Pride of the Mennonites

May 11, 2015 10:26

Had a wonderful weekend in Portland with the family. Lots of great conversation, and if this one sticks with me, it's probably because it was the last one. As things were winding down after Mother's Day dinner, Mom started reminiscing about life with some of the less pleasant factions of the Mennonite church. In particular she talked about the church in Sheridan, Oregon that she and my dad belonged to when they had a farm in the area. This was before I was born. I'm sure I've heard these stories before, but they struck with particular force this time.

She said that church elders came by one evening when my dad was away playing basketball and criticized him to her for leaving his wife alone with two children. Mom said she didn't have any problem with his going off to have fun without her, but I actually found it interesting that the church was so concerned about the father sticking with his family. As intrusive and annoying as it was, I can actually see the reasoning behind that kind of attempt at social engineering. Keep the father connected to the family; don't put all the child-rearing on the mother.

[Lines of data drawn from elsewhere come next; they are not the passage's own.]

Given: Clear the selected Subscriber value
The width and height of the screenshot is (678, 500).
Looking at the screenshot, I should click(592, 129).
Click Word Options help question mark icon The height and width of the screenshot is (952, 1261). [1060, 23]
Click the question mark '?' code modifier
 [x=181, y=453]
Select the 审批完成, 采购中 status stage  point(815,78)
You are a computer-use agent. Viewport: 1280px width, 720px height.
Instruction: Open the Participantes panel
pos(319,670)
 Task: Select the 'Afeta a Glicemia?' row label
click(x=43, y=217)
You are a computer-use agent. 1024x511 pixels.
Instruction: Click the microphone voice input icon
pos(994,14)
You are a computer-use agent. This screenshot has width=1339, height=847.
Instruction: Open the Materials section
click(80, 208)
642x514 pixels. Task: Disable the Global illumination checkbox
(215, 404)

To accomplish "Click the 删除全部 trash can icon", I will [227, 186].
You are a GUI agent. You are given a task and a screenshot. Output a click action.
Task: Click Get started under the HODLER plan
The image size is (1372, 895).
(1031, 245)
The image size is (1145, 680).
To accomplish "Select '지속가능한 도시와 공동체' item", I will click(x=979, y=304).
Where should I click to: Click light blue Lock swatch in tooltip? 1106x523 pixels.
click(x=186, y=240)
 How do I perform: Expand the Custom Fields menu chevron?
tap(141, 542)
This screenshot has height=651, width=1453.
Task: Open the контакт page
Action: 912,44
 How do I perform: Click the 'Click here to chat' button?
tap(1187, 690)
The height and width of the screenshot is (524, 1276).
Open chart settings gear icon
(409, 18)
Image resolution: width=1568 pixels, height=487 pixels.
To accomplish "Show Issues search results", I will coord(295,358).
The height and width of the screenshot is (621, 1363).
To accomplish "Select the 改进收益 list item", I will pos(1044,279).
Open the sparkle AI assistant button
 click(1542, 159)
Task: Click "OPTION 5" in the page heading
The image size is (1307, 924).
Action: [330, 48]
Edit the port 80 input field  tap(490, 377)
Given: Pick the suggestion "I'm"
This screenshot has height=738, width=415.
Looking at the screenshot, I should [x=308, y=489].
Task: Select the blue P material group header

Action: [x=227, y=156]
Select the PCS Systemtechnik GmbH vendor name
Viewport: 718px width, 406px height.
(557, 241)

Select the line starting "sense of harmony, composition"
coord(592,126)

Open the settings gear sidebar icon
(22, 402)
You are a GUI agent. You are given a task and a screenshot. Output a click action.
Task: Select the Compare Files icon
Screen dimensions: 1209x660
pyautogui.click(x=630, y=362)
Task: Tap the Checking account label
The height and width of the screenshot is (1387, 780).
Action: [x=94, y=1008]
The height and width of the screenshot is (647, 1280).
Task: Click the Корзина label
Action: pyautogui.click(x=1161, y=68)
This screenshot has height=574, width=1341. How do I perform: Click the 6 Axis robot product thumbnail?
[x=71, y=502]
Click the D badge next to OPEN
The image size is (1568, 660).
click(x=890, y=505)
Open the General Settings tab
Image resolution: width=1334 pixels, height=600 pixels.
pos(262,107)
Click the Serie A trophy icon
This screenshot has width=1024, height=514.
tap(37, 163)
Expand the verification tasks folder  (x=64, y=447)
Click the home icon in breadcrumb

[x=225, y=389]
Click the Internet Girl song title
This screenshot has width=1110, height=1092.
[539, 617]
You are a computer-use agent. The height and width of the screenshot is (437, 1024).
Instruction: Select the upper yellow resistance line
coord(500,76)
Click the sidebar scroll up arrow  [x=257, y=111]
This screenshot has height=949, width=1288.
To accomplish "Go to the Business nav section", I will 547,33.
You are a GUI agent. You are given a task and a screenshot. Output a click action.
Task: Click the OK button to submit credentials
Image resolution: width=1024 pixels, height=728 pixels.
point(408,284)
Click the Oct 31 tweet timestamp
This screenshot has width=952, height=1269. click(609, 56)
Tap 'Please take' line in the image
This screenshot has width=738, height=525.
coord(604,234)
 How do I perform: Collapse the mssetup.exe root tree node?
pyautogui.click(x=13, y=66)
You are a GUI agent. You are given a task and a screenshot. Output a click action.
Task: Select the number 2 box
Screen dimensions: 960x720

She also told a story about how two church elders stopped by the house one time to criticize my dad for wearing ties. The Mennonites are against ornamentation and ostentation, which they believe is an exhibition of worldly pride. The more conservative of them join the Amish and certain varieties of Quaker in wearing what are called "plain clothes," which is, as the name suggests, a style of clothing that supposedly looks plain, because it avoids bright colors and ornamental features such as collars. Mom said that Dad replied to these busy bodies, "I'll tell you what. I'll wear the brightest red tie I can find, and you wear plain clothes. We'll walk down the street, and we'll see which one of us gets stared at." Which is to say that plain clothes are extremely ostentatious in their difference from "worldly" clothing. They draw attention to themselves by looking so different. I guess I inherited from my dad the feeling that plain clothes are a form of spiritual pride themselves.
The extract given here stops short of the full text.